Saturday, November 17, 2007

No Country for Old Men

****
11/17/07
by Scott Cupper

Sheriff Tom Bell…………...Tommy Lee Jones
Llewellyn Moss…………….Josh Brolin
Anton Chigurh……………...Javier Bardem
Carla Jean Moss……………Kelly MacDonald
Carson Well………………..Woody Harrelson
Wendell..…………………...Garret Dillahunt

Written & Directed by Joel and Ethan Coen
Based on the novel by Cormac McCarthy

Rated R
Runtime: 2 hrs. 2 min.


Here is a movie that makes you lean forward and listen. As the opening credits rolled in silence, my ears were drawn to the sound of people digging in their popcorn bags. The movie does not come and get you, it draws you in. This makes the chase aspect of the movie more effective. So much of the suspense hinges on what is heard and not seen. You become attuned to listening to beeps and phones ringing and things scraping against one another and boots treading the floor. When I walked out of the theater, I heard the sound of my feet hitting the sidewalk.

The importance of sound is established in an early sequence that introduces Llewellyn Moss. Josh Brolin’s portrayal of Llewellyn is that of a simple man for whom bad impulses are still too familiar and good ones too new. We follow him across the Texas countryside as he tracks a deer he has shot. Blood on the ground leads him in a new direction. When he arrives at the carnage of a shootout where he finds heroin, he correctly guesses that there must be money. He finds it in a bag by the dead man who ran away with it. Llewellyn takes it. There is no dialogue except when Llewellyn meets a man who asks for agua. The only other words spoken are whatever Llewellyn deems worthy of uttering to himself. The crunch of his boots on the rocky ground, the straps on his binoculars and gun, the wind howling, these are his only accompaniment. We become as aware of what Llewellyn sees and hears as he is.

The man sent to retrieve the money, Anton Chigurh, has already been introduced and killed two people. One with an air tank that has a hose attached, a device we learn later is used to kill cattle. It’s also very useful for blowing locks off doors. Javier Bardem plays Anton. He is a terrifying figure, a man for whom killing is simply an act, perhaps even a sexual one. With his goofy smile, strange haircut, dark polyester clothing and voice that sounds like it got swallowed on the way up, we might think Chigurh stands outside the movie, an embodiment of death, if the havoc he wreaks wasn’t so devastating.

The cat and mouse chase between these two is so good because they are evenly matched. Both are men driven by their own codes of honor, Llewellyn’s more recognizable, involving a love for his wife Carla Jean he finds easier to express in action than kind words. They are also matched in intelligence. Initially, it seems far-fetched that Llewellyn is able to survive when facing Chigurh’s almost supernatural abilities until we learn Llewellyn is a Vietnam vet.
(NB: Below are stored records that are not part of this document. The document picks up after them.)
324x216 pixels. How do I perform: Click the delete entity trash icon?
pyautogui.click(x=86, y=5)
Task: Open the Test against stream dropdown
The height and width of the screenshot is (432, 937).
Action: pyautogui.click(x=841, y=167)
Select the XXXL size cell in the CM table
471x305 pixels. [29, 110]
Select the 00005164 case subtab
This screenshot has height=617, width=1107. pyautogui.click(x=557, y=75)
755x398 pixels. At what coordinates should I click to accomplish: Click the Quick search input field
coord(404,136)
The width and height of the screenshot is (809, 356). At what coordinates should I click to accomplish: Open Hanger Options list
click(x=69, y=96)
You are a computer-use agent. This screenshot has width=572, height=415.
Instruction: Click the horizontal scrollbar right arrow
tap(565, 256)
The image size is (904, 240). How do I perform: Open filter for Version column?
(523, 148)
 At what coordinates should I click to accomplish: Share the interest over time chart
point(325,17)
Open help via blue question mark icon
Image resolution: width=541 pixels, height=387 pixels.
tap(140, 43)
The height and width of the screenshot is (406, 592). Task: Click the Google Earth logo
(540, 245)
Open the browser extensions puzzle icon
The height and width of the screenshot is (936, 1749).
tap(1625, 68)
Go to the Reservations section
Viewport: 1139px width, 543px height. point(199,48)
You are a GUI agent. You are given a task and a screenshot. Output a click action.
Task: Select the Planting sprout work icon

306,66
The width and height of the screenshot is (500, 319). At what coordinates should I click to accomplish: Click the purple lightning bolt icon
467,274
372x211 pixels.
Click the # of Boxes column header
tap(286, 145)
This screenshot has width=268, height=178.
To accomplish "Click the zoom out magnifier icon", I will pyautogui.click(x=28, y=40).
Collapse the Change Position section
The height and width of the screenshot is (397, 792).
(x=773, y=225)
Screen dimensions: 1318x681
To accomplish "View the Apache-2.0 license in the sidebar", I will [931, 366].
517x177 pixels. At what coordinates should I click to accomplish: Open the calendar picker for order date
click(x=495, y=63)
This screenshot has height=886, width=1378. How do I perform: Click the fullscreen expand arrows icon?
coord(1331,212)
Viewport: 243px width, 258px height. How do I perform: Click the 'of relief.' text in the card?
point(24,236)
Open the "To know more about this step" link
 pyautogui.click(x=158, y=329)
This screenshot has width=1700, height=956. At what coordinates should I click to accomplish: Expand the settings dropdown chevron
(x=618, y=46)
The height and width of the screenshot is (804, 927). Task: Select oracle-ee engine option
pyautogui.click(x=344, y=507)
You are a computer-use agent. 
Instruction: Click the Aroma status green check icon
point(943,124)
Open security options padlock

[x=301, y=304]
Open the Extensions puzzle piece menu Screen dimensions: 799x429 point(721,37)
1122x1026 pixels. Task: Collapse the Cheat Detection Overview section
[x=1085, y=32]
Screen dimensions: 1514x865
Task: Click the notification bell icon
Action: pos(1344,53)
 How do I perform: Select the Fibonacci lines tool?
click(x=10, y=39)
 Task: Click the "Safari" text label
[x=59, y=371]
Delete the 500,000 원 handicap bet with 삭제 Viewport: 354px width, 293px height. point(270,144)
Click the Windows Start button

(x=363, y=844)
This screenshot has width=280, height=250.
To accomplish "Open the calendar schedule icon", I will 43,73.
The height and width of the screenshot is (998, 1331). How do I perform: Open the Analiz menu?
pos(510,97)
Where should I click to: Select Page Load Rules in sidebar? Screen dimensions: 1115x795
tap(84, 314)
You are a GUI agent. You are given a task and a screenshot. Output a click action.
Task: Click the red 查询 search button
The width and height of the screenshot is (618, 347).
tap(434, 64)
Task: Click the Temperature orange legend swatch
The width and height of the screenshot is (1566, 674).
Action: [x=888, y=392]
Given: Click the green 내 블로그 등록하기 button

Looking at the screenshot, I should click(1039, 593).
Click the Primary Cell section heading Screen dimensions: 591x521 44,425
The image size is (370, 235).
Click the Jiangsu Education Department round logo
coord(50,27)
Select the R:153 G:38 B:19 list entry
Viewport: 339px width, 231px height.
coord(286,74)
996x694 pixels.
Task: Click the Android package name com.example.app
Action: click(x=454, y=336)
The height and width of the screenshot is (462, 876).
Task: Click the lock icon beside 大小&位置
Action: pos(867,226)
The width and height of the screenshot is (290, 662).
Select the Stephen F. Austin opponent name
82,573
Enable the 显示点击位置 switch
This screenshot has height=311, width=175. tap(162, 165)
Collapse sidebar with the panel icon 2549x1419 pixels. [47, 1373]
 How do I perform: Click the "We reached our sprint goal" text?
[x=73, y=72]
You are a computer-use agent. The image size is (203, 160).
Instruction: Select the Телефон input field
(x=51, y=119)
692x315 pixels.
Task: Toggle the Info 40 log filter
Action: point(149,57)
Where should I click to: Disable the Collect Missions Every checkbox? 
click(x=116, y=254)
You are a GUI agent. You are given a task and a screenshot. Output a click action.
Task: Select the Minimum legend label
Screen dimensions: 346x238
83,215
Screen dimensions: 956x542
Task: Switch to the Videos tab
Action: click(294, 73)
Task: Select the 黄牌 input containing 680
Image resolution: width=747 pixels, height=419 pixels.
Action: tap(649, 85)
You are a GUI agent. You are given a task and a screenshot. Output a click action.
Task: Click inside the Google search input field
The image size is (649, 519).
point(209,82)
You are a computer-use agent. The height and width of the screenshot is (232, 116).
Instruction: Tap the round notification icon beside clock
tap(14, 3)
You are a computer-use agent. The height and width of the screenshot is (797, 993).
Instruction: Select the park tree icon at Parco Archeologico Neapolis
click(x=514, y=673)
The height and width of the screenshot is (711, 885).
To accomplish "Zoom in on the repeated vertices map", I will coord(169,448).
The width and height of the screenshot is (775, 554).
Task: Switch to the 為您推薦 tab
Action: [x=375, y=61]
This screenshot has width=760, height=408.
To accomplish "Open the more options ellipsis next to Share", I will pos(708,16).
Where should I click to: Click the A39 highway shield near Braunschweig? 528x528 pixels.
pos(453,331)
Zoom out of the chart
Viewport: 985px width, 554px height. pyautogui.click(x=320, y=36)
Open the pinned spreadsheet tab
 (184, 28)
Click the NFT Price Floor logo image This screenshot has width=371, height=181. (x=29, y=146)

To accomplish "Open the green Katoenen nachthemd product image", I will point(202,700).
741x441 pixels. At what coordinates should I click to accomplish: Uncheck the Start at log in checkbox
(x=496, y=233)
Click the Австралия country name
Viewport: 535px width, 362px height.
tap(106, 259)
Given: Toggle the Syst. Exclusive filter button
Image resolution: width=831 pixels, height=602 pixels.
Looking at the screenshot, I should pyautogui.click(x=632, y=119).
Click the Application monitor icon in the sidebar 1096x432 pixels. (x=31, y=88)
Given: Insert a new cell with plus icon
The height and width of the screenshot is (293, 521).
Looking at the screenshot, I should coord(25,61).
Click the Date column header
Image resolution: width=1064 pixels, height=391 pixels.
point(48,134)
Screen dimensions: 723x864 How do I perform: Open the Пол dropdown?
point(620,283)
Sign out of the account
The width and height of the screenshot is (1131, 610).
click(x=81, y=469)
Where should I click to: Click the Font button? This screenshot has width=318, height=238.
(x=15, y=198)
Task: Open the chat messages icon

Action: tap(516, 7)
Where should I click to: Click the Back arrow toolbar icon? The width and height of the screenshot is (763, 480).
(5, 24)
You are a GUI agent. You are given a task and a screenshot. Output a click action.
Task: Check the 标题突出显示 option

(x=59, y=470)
Each man plots his next move, adapting and improvising as their plans fail or succeed.

Caught in the middle is Sheriff Tom Bell (Tommy Lee Jones). What seems like a typical Tommy Lee Jones role of a man driven by obsession quietly isn’t. The movie begins with his voice over shots of Texas landscapes, telling a story about a teenage murderer he caught who said he’d been looking for someone to kill. Bell wonders what the old-timers would have done with the world he lives in nowadays. The question he’s really asking is, “What am I supposed to do?”

He seems more interested in answering this question than solving the crime. He avoids DEA agents who keep calling and asking him to come down to check out the sight of the shootout. His deputy is more likely to find him at the diner than at the office. He makes some attempts at investigating, but it’s never quite enough. He can’t figure out what weapon Chigurh is using, but when he mentions it in a story he tells Carla Jean and doesn’t make the connection, we realize he’s out of his depth. Or isn’t interested in getting in too deep.

No Country for Old Men has suffered the same criticism leveled at Michael Clayton. It’s effective but is there anything more? Yes. No character in the movie meets an end that we expect. The movie is interested in questions of fate and destiny. Perhaps this is why Chigurh is so different: he sees himself as fate. In one of the best scenes of the movie, he flips a coin and asks a gas station attendant to call it. Everyone involved understands that the man is calling his life. But even Chigurh, who seems to feel beyond the reach of fate, has this game cleverly turned on him by Carla Jean.

It’s happened that I’ve seen a couple of movies recently that have successfully addressed problems another movie was guilty of. Lars and the Real Girl answered problems that The Darjeeling Limited had. Now No Country for Old Men answers the problems found in American Gangster. The Coen brothers trust the story they are telling and don’t feel the need to move things along at a pace that isn’t necessary. The slowness of some scenes is agonizing, but that agony is part of the scene. The Coen brothers are master filmmakers. Their recent movies have been entertaining if not successful at every point. They never lose their footing here.